Waste Management:The United States has long had a profoundly consumption-driven culture, wherein we acquire goods, use them until they are spent, and then discard their after-products or waste. This results in staggering quantities of paper, plastic, food byproducts, industrial waste, hazardous materials, glass, construction supplies and other waste requiring processing and disposal. While some of these products may be recycled, most of them ultimately will be buried or burned, creating potential water, ground and air pollution issues as byproducts.
Municipal managers must ensure that they have sound means for addressing the waste management needs of their residents, both in terms of removing waste in a timely, sanitary fashion, and also in terms of disposing of the waste in a safe and cost-effective fashion. Some municipalities may choose to provide this as a government service, while some may depend upon relationships between their residents and private contractors. If municipalities have their own landfills, they must ensure that they are run safely and in compliance with a well-crafted land use plan. Municipal incinerators must operate to stringent clean air standards. If waste management is entirely contracted out, it is incumbent upon municipal managers to ensure these services are provided in a cost effective, environmentally sound fashion.

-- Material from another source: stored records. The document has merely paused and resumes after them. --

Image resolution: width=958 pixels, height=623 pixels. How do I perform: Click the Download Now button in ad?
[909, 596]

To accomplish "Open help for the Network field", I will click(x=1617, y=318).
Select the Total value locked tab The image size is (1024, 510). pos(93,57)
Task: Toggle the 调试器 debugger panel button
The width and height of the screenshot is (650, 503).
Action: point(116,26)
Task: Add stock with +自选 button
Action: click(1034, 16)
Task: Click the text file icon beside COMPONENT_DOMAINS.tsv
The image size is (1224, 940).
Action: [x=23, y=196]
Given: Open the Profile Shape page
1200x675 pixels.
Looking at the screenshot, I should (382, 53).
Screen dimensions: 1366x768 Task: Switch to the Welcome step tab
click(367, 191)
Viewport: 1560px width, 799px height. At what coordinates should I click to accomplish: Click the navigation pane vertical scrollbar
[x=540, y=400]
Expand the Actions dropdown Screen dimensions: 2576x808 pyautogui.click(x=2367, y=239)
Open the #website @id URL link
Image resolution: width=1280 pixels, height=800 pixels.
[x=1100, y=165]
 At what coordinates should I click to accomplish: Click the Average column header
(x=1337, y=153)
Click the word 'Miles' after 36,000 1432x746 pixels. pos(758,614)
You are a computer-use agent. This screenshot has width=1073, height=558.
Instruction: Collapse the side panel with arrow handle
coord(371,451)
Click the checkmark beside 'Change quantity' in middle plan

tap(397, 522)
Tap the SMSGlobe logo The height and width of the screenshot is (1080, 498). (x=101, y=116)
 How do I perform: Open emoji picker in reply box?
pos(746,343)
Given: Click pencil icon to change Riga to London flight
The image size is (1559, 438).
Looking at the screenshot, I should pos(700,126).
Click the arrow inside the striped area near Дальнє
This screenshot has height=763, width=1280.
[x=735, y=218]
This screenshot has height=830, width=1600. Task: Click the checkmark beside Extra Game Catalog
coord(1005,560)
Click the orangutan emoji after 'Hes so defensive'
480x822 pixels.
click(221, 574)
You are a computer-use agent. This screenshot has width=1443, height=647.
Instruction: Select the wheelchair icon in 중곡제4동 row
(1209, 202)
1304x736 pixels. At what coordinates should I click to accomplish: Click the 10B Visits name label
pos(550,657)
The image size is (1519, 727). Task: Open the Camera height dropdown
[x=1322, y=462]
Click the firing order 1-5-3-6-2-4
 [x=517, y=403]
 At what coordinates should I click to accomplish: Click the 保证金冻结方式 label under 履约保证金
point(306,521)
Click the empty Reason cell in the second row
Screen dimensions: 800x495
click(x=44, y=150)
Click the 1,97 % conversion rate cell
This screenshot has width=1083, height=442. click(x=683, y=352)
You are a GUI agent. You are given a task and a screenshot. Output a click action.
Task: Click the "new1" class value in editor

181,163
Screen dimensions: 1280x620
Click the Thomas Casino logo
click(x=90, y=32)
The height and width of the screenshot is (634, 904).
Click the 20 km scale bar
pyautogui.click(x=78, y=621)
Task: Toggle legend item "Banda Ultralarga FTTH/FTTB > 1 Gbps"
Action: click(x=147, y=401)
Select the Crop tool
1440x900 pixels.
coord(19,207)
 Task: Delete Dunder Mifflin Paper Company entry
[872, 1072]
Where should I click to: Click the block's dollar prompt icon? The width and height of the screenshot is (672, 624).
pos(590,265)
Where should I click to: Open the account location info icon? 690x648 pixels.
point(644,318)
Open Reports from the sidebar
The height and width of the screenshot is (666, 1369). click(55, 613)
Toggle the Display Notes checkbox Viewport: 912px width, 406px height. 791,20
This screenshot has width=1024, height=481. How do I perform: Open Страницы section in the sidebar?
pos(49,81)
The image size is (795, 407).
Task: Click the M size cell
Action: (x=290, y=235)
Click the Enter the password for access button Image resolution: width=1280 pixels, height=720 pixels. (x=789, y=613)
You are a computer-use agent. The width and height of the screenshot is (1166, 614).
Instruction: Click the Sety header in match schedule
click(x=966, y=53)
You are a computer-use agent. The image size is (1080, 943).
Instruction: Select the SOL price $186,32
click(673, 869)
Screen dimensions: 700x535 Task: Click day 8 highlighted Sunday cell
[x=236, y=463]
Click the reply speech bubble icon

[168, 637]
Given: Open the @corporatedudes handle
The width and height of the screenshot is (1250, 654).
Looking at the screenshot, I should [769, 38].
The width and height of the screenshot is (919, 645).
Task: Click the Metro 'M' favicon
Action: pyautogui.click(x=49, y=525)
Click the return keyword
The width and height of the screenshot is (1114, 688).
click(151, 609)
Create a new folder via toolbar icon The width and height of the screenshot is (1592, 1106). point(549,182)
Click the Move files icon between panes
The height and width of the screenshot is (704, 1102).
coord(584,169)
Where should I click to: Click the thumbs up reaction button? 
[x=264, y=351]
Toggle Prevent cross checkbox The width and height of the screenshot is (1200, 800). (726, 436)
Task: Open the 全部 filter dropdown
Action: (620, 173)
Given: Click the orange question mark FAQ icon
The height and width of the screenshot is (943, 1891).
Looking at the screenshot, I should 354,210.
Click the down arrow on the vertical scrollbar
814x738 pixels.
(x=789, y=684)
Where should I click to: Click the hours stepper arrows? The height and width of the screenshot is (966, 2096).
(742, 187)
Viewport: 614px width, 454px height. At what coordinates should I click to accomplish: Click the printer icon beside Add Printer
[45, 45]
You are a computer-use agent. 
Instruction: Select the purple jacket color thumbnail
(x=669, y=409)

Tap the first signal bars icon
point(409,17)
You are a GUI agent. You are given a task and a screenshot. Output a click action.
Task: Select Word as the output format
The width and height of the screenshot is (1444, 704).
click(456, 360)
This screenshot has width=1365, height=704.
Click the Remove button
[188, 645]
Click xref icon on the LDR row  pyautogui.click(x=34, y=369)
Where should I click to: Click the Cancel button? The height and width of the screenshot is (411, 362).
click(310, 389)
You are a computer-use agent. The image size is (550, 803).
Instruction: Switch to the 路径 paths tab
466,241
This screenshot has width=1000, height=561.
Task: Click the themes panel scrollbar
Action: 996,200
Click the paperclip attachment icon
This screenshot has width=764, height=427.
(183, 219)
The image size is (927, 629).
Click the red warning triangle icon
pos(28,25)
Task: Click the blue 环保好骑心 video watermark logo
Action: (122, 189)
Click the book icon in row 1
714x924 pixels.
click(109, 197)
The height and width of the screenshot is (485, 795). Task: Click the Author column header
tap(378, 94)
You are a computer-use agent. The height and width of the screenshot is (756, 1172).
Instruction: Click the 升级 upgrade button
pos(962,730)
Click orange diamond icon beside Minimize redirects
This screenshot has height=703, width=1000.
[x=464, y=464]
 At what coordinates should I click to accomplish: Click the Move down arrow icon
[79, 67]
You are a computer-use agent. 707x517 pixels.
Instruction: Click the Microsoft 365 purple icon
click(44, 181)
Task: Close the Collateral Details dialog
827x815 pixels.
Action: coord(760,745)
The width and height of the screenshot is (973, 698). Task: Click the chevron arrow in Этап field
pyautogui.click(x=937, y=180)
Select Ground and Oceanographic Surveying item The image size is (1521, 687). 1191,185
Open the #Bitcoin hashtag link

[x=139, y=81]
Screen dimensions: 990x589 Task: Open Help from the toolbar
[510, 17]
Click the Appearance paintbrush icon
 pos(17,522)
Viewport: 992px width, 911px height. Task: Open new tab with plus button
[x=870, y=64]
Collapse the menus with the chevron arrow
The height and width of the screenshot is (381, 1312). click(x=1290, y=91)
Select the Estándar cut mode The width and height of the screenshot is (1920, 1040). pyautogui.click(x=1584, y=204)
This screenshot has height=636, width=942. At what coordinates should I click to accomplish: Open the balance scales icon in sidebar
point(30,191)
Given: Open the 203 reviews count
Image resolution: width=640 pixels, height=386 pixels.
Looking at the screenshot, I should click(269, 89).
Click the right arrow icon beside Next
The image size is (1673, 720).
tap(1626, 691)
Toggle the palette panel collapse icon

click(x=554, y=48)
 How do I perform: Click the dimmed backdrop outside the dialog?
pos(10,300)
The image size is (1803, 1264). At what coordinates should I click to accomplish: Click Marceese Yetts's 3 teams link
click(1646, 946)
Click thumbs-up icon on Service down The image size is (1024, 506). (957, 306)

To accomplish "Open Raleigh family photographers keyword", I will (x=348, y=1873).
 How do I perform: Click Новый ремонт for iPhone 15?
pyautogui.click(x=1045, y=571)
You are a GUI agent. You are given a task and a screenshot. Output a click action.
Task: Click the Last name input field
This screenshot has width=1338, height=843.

Water Rights:Like land use, this issue comes down to a matter of policy decisions and planning to ensure that water resources are neither polluted nor unduly exploited to the point where residents are unable to afford or acquire clean water for household, industrial or recreational use. Municipal managers may have to impose and enforce unpopular dictates (e.g. rationing, watering bans, etc.) to ensure sound water rights policies are maintained.
Consideration must be given to both surface and aquifer based water rights, so that rivers and lakes remain just as unspoiled as the underground water pulled to the surface by wells. Water rights considerations must be factored into both waste management and land use decisionmaking, as both of those areas have the potential for significant impact to a municipality’s water supplies.
Pollution:As indigence and crime were outcomes of an entire syndrome of human resources issues, so is pollution an outcome of an entire syndrome of capital and natural resources issues. Poor decision-making and management of land use, water rights, waste management and utilities can directly result in increased pollution, as can failure to adequately embrace mass transit. Like crime and indigence, pollution is one of the most obvious, visible manifestations of poor municipal management, one that pervades all aspects of life, at work and at home, taking a significant physical and psychological toll over time.
In summary, the issues related to natural resources, as a group, often hinge on successful policymaking and enforcement, rather than the imposition or acquisition of new resources (once cleanup of previously despoiled resources is completed—which can be spectacularly expensive).
Municipal managers have to work with the cards that nature dealt them, as well as the ways in which their predecessors played their hands, but they must take what they have inherited and work to ensure that similar mistakes are never made again. Growth must be reasonable within the terms of what the land, water and air can bear. Finding a balance between the desire for economic expansion and preservation of natural assets may be one of the most difficult balancing acts that a municipal manager must perform.